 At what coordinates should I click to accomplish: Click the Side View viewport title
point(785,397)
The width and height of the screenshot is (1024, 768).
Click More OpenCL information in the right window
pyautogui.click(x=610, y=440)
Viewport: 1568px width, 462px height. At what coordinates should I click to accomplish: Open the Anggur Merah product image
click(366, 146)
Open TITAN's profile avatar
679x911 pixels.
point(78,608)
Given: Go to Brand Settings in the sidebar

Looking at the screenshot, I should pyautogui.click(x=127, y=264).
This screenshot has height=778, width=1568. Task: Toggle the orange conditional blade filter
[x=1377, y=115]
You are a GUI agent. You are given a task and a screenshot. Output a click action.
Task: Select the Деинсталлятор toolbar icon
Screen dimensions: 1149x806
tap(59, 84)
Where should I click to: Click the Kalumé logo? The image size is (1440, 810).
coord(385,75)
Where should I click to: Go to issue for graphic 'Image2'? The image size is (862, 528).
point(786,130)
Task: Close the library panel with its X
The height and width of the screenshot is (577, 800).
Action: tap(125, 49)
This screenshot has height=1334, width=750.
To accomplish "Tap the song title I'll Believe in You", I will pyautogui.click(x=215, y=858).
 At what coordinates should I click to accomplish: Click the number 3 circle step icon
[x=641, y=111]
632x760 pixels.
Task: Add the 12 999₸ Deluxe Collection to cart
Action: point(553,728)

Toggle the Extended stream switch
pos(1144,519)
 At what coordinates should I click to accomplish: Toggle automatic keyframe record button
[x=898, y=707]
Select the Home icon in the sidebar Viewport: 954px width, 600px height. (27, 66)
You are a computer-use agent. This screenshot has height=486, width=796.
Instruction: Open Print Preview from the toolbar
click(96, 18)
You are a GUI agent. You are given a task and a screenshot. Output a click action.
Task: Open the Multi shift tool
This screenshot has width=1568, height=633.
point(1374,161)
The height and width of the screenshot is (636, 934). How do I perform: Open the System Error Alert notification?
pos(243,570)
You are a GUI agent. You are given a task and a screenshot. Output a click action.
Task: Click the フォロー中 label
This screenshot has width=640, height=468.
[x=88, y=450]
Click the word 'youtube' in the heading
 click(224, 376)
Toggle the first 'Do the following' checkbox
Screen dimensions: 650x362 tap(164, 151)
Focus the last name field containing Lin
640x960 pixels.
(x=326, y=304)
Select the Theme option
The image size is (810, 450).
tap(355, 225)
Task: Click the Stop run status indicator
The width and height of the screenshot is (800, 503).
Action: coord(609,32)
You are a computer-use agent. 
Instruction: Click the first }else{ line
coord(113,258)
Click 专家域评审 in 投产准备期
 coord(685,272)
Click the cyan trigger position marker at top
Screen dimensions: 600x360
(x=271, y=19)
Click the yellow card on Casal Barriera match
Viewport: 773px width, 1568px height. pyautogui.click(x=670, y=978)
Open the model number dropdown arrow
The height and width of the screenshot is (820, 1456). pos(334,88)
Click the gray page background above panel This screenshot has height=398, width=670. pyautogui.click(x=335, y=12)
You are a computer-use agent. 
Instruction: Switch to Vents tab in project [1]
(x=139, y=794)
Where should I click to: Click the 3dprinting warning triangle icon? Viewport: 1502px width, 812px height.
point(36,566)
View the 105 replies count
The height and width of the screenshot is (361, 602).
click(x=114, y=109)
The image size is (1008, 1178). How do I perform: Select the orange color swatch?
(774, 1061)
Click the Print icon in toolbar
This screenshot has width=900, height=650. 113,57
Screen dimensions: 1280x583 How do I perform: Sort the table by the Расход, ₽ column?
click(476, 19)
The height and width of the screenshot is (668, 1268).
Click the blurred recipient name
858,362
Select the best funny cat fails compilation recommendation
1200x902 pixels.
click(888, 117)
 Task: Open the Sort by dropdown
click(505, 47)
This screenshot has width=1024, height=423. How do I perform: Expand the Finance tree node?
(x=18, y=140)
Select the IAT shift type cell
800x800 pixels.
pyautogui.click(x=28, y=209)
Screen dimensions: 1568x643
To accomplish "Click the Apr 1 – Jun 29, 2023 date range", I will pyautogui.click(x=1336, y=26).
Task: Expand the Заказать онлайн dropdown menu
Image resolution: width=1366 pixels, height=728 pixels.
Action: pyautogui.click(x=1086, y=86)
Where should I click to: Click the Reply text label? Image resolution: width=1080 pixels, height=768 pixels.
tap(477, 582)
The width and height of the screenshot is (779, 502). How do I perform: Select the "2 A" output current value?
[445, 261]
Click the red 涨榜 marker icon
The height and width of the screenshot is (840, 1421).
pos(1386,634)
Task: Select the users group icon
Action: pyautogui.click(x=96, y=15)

-.-.-

Task item | Copy out each line in the listing that has the word "will".

Reply |
To accomplish "Tap the song title I'll Believe in You", I will pyautogui.click(x=215, y=858).
To accomplish "Click the Apr 1 – Jun 29, 2023 date range", I will pyautogui.click(x=1336, y=26).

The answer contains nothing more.